The colonists of Northern Natal, as was natural for men who lived over the embers of the last war, were the first to realise their danger, and as early as May, 1899, the mining interests of Dundee and Newcastle represented to the Natal Ministry their defenceless condition. But the strategic conditions of Northern Natal were then imperfectly understood by the British Government. Any invasion of Natal, replied Sir Alfred Milner to the Natal Ministry, when he learned the fears of the colonists, would of course be resisted by the whole forces of the Empire, and Mr. Chamberlain telegraphed approval of his reply. To the Colonial Office it was only a patriotic truism, but it was very much more to Natal. It was in fact construed as a pledge that no portion of Natal should be abandoned for lack of preparation or for the general purposes of the campaign. But as the danger of war grew more real, it was seen that the pledge—if pledge it was in intention—could not possibly be redeemed. A whole army corps would scarcely have sufficed to bar all those doors into Natal, each liable to spring open at any moment and admit an enemy to the defender’s flank or rear. Concentration of our military strength in Natal and a policy of vigorous offence might have solved the problem of defence, and satisfied the pledge ; but it had been decided for very good military reasons that the offensive operations should be directed not from Natal but from Cape Colony. And so what seemed a political truism in May was military folly in October. The practical question was not whether all Natal should be defended in the event of war, but how much should be abandoned.

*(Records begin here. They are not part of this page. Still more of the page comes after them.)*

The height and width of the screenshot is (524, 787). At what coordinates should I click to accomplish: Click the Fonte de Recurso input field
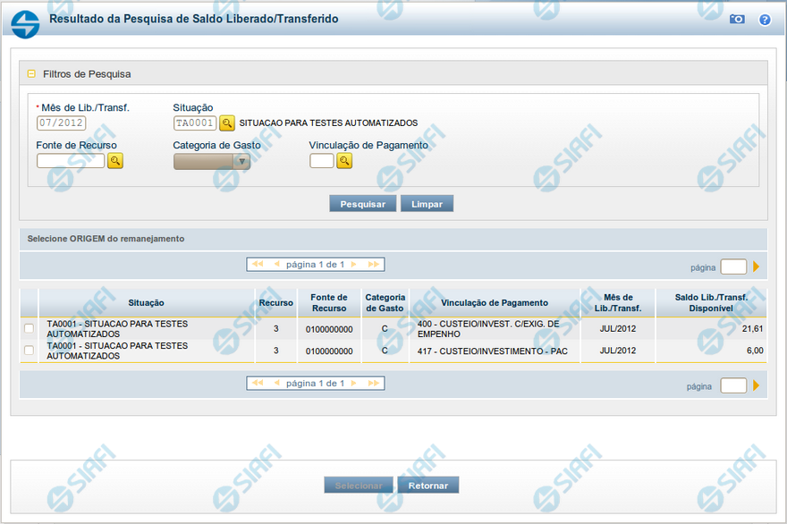click(71, 161)
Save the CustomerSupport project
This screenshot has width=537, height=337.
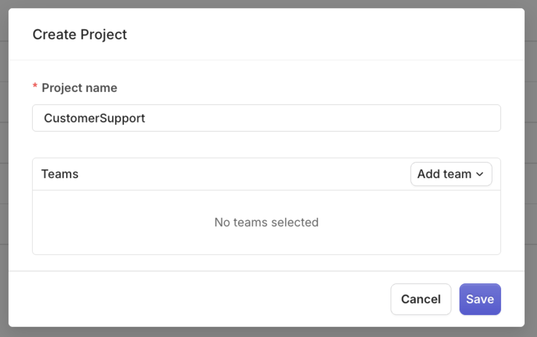pyautogui.click(x=480, y=299)
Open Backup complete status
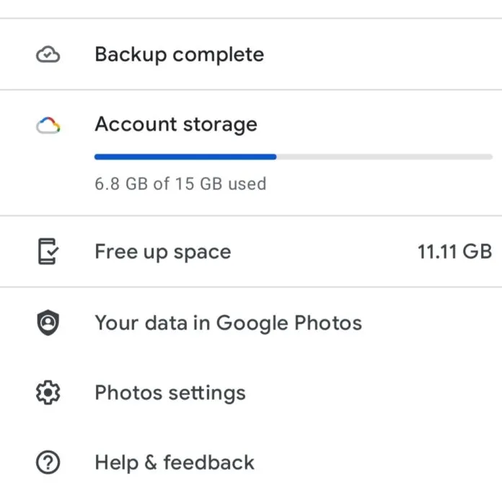Image resolution: width=502 pixels, height=489 pixels. [x=251, y=54]
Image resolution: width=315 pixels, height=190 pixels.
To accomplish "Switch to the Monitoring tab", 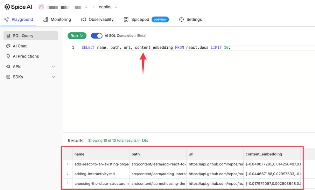I will tap(57, 20).
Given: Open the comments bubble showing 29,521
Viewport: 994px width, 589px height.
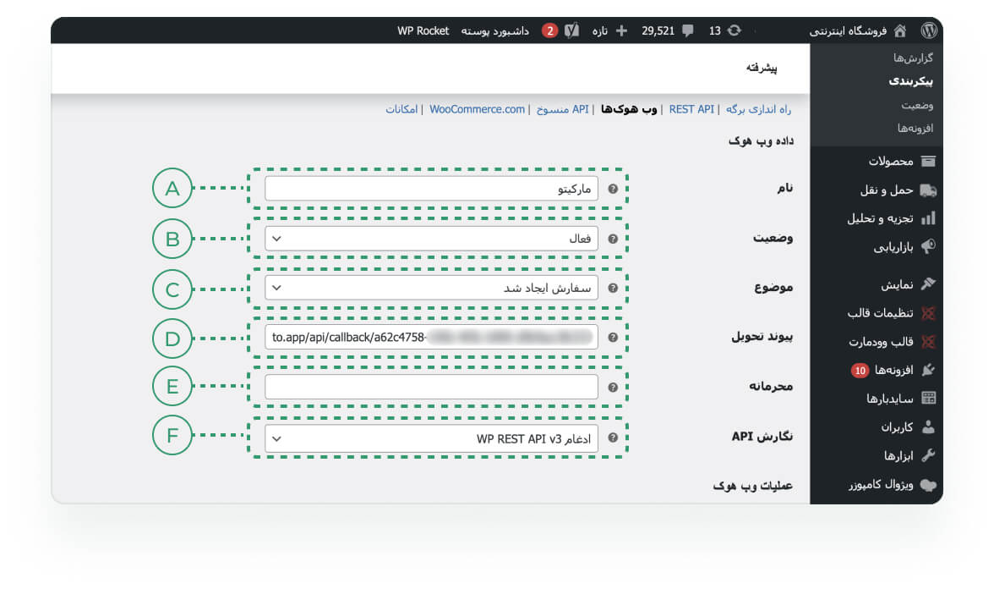Looking at the screenshot, I should [687, 30].
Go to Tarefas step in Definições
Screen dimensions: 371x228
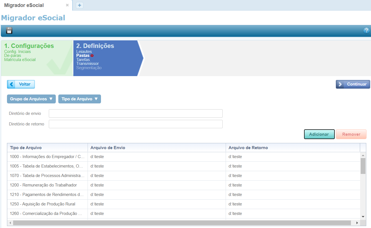coord(83,60)
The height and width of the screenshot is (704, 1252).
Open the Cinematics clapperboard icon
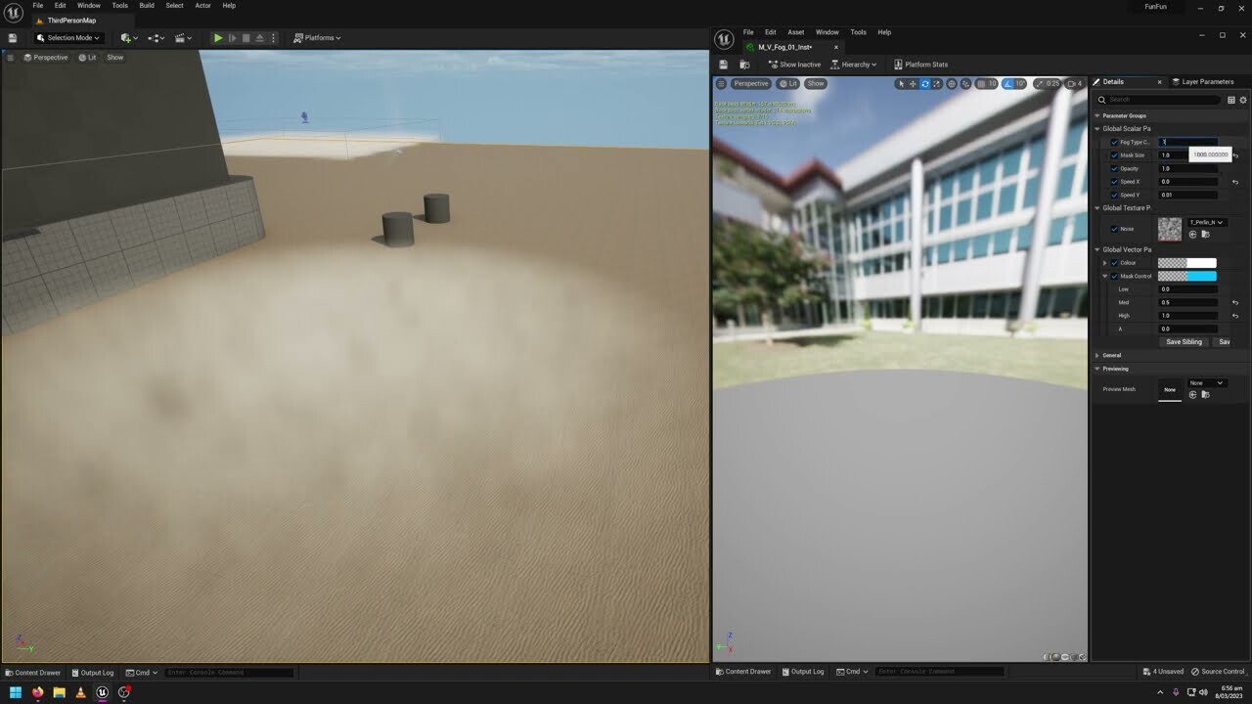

Not without some complaints from the colonists Charlestown and Newcastle were abandoned, and our most northern military station was fixed at Dundee, forty-six miles north of Ladysmith, and sixty miles south of Laing’s Nek. The defence of Dundee was a concession to the mining interest, but Sir George White had doubts of its propriety from the moment of his arrival in Natal. Dundee might have served as an advance post against invasion from the Transvaal alone; but when it became certain that the Free State would fight, and that Ladysmith would be threatened not only from the north, but from the Drakensberg Passes on the west as well, its retention offended against his military instinct. On the evening of October 10th, the day on which the Ultimatum was received, he approached the Governor, and forcibly urged the withdrawal of the garrison. Unfortunately the Natal Ministry was too deeply committed to let Dundee go the way of Newcastle and Charlestown. Political reasons were urged against the abandonment ; and Sir George White yielded against his better judgment. Thirty-six hours later the Boers invaded Natal.

There was one chance of success, and only one. Sir George White saw that the difficulties of transport through the mountain passes would prevent the Boers from entering Natal in a single column ; and that if they wished to make full use of the strategic advantages of their positions, they would have to invade in at least three columns—a column through the Drakensberg Basses on the west, another from the north, and perhaps a third from the Buffalo Drifts on the east. His single chance lay in taking these columns in detail. If he could force the Free State Boers to an engagement, and defeat them, he might hope to draw some of the Transvaal Boers from Natal into the Free State, or if they left their allies in the lurch, and persisted in the invasion, he could leave a small garrison at Ladysmith and hurry the main body of his army up to Dundee and the Biggarsberg. But if these, as one may suppose, were the hopes that induced him to consent to the retention of Dundee, a very few days must have convinced him that they were not destined to be fulfilled. The Free State Boers remained in the shelter of the difficult country at the foot of the Drakensberg Passes, obstinately declining an engagement, yet never ceasing to menace Ladysmith. It soon became obvious that the Boers were aware of the fault in our dispositions, and were no less anxious than Sir George White to take the opposing forces in detail. There were at this time nine thousand men at Ladysmith, and four thousand, under General Symons, were encamped along the short branch line between Glencoe and Dundee. The isolation of General Symons became the first object of the invasion.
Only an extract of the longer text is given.